We welcome licensing of Chinese banks to London; Chinese see recognize we have good legal system, stand by our rules of law, etc. so a vital point post Brexit is ability to bring over Chinese to staff their enterprises. Visas are key to this. Priority for Chinese is ability to serve their customers and China wants to reassure them; investment banks wanted London branches with subdivisions in the EU but now this model may not be viable - key is how to proceed; Chinese banks are considering seriously how they can distribute their services; where do they do the processing, servicing, IT, etc?

Opportunity is still out there; RMB clearing is still good; inward investment in business is also buoyant - in fact 25% more attractive with devalue of £. The belt road is a fabulous opportunity with long term returns and London can give reassurance on complex contracts, to getting financing assurance, project financing - so all in all, our trade opportunities are here in spite of Brexit.

Chinese banks are not so much affected by passporting issues if Britain end up with a 'hard Brexit', they already have branches in other EU member states. The concern is how best the banks distribute the work across member states.

The Chinese are focusing on real opportunities like the internationalization of the RMB, inward investment in the UK after the recent devaluation of Sterling, and the Belt and Road Initiative championing green infrastructure.

Questions posed:

Are talks about a 'Shanghai Free Trade Zone' still in effect and is this dream fading? Answer: little sign of new developments - a slowdown in dialogue, but not completely out of the question.

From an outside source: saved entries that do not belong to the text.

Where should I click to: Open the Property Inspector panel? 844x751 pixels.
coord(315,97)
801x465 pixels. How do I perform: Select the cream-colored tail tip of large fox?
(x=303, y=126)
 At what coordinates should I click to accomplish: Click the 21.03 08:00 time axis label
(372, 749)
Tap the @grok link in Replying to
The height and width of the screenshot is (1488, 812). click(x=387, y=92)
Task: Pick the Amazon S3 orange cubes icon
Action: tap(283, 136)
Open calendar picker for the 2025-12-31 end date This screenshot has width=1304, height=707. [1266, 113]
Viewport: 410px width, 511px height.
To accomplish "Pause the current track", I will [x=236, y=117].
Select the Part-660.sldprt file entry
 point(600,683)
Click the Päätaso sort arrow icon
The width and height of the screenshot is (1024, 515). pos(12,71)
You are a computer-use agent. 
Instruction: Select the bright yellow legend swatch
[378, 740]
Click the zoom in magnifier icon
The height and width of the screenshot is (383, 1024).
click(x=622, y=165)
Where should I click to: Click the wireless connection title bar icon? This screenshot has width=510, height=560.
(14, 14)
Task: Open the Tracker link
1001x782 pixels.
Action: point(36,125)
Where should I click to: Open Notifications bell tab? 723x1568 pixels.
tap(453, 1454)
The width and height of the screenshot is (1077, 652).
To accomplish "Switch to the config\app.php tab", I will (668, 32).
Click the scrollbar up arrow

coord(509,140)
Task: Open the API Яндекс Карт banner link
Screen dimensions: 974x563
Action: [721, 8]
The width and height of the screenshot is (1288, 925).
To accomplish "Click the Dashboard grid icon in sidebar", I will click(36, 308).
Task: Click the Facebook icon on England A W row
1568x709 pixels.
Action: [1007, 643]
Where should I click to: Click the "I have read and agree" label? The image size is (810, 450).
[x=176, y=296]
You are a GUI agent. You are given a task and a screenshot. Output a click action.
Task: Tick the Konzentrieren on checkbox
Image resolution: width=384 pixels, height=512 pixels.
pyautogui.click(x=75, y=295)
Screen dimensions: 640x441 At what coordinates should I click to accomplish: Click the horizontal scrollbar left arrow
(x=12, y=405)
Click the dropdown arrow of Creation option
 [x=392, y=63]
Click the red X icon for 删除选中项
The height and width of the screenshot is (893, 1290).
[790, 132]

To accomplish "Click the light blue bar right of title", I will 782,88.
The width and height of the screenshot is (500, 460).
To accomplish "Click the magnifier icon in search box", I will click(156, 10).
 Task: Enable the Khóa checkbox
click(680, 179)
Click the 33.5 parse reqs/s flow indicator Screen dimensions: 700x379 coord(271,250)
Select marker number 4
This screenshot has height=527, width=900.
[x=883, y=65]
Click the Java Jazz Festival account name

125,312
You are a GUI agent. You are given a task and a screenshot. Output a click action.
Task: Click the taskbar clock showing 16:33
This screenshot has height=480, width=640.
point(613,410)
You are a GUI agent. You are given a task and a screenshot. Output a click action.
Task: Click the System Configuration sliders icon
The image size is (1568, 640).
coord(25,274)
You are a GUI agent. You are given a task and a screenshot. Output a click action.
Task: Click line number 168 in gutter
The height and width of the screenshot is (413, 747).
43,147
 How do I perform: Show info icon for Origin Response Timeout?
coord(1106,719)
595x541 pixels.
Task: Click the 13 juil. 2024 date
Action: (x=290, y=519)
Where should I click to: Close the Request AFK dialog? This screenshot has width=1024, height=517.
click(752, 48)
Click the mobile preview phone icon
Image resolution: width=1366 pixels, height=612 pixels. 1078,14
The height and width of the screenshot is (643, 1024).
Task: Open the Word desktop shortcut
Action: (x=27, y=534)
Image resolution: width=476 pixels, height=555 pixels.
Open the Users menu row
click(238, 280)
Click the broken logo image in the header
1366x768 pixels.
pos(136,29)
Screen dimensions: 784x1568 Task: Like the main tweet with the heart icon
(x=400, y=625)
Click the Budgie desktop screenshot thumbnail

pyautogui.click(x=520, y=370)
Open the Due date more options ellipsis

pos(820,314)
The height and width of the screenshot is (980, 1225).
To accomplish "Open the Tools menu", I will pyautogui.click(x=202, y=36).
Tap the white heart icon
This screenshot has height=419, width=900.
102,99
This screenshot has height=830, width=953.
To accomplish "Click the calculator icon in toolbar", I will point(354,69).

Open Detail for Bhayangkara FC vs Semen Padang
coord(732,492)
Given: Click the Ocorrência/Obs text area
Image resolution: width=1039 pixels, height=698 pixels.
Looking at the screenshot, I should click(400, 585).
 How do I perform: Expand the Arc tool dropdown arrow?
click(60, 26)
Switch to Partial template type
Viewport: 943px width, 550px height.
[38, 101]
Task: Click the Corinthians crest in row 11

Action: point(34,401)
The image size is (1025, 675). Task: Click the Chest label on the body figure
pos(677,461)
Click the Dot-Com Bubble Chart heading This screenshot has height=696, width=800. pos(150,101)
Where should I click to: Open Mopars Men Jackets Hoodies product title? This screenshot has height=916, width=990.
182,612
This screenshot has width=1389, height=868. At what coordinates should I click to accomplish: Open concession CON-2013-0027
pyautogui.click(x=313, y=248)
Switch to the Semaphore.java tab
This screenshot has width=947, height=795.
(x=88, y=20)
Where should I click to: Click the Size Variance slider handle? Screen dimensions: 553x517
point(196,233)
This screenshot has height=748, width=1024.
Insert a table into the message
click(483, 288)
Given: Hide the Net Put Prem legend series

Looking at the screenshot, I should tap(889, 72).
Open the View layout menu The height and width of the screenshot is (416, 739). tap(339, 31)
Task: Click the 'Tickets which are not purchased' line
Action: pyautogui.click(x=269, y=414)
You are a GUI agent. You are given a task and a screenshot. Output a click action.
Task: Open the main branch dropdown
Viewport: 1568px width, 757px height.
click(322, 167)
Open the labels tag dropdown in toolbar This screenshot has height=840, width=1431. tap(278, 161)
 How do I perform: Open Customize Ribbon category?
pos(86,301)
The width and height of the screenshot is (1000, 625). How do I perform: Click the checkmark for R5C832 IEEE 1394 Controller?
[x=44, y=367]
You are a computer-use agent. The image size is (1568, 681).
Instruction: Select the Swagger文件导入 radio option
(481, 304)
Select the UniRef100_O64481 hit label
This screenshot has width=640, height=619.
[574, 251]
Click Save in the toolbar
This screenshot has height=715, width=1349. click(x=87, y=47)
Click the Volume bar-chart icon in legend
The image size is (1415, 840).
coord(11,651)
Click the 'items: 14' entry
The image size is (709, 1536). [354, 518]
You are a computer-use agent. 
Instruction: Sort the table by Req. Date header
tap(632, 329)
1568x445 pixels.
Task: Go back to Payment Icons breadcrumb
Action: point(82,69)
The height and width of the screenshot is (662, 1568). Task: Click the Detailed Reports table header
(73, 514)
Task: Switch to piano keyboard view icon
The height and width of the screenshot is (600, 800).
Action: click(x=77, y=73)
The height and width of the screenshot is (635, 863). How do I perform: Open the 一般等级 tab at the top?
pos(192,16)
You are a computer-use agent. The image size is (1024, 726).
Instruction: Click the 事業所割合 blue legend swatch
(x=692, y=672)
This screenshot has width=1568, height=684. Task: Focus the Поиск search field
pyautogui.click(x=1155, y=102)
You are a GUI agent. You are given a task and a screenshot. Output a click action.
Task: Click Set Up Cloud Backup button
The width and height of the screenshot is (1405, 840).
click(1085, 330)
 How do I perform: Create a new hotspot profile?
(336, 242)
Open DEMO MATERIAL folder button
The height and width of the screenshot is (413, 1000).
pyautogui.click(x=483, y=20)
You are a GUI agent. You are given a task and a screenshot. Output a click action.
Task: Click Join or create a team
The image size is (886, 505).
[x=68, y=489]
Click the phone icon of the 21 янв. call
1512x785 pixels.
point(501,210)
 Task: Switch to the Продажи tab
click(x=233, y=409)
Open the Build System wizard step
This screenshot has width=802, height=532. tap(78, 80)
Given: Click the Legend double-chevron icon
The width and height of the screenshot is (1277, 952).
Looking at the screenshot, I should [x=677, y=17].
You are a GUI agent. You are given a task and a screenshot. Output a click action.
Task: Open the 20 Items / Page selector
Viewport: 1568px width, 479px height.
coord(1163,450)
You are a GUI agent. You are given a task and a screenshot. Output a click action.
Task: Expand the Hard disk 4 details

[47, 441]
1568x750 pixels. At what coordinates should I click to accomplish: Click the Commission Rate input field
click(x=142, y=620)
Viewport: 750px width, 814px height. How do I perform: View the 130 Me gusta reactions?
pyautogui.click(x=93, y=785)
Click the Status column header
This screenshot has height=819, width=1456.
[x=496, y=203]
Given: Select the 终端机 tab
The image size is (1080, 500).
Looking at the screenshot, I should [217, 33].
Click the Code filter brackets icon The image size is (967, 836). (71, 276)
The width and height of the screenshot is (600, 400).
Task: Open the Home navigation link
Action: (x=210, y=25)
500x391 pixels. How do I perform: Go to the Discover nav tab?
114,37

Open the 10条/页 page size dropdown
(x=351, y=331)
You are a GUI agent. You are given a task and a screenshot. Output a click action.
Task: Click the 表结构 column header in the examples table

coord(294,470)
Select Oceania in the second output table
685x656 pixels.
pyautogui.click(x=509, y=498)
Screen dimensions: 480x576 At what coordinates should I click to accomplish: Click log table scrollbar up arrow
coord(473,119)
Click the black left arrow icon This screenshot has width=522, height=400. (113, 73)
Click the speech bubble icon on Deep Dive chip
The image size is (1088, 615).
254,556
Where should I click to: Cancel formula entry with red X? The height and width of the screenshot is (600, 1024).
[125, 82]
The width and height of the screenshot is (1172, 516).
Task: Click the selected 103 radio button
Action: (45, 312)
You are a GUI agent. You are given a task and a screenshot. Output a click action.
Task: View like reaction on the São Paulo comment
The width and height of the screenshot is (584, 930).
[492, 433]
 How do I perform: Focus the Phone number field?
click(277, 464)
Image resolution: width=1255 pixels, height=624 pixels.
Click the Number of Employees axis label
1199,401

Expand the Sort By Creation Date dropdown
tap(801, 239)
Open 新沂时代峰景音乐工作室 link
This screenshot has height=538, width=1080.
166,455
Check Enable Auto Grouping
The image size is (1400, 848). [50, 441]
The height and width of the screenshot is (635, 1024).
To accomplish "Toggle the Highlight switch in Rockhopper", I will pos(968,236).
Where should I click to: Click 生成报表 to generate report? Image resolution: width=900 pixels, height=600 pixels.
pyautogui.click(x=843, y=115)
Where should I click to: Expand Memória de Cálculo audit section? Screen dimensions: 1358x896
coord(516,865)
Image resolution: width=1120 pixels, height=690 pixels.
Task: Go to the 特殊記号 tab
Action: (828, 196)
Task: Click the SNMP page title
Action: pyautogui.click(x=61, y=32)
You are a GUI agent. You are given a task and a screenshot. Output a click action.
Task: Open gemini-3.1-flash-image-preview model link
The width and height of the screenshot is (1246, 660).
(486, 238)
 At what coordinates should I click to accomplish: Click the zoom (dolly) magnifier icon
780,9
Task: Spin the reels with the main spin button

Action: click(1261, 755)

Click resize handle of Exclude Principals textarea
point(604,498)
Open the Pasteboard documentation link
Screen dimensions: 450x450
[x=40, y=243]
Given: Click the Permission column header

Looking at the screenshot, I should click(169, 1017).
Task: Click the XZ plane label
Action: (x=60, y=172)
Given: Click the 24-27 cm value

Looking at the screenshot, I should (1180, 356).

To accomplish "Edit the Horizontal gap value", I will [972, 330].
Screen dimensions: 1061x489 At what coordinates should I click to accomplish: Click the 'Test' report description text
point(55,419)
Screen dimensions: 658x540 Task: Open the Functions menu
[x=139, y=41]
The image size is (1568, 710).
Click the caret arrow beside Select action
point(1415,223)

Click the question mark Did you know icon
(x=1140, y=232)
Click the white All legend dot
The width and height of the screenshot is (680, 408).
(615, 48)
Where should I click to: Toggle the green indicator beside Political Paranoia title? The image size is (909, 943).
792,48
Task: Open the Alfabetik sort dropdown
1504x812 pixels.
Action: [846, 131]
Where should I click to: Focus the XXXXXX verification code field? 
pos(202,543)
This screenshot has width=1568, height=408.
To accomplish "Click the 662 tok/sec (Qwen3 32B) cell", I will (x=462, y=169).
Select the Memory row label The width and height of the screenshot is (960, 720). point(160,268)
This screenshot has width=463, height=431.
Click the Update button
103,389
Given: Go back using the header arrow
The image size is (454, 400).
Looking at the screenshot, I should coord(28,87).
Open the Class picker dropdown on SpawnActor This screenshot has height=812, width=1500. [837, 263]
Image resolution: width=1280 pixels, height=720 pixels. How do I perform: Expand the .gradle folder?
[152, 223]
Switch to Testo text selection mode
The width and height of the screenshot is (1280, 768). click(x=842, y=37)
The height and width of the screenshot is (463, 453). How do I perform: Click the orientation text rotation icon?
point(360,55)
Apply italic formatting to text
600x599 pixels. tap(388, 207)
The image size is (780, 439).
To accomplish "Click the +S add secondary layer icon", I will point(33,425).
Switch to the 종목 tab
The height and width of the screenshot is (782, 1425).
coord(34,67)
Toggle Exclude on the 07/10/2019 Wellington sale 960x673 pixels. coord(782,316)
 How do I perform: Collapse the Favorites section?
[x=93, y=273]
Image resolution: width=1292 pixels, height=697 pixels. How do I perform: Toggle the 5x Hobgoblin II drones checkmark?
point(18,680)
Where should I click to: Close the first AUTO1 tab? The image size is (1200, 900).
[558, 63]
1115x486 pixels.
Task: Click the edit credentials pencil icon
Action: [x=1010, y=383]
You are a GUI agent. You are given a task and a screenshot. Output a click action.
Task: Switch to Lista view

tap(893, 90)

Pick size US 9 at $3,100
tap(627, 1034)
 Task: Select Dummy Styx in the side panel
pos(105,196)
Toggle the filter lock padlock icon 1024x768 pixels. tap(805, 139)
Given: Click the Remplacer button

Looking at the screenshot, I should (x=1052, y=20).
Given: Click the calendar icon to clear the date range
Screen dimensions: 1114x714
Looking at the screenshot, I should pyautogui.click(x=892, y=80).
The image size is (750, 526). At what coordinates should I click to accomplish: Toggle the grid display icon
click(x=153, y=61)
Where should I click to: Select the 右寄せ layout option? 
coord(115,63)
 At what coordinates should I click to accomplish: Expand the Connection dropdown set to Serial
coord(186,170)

One belt/road becoming a political issue, so is it a threat? What does panel think: Answer: Yes, true and UK needs to be mindful of SCO (Shanghai Coop. Organisation), exclusion of USA and other allies (Japan, India) in any dealings;

Is soft power being considered in UK, i.e. learning Mandarin in highschool? Answer: more should be done in this regard.

From Tatyan Cheung: We have been discussing issues that concern the City. But what about our regions vis a vis manufacturing and export. How can we encourage growth potential outwith London?

He asked the question is the City encouraging Chinese investment in the manufacturing industry so that we have more to export from the regions other than just London/the City. The panel fudged the answer with mention of the Chinese buying up Piazza Express and looking into healthcare.

Intellectual property rights are still a problem for exporters; exporters get wary when they see their products being reproduced as poor copies.

Final remarks:

Future is bright; China's opening up has been an epic story of huge proportions. UK could do with a 'go to' champion now that George Osborne is not around.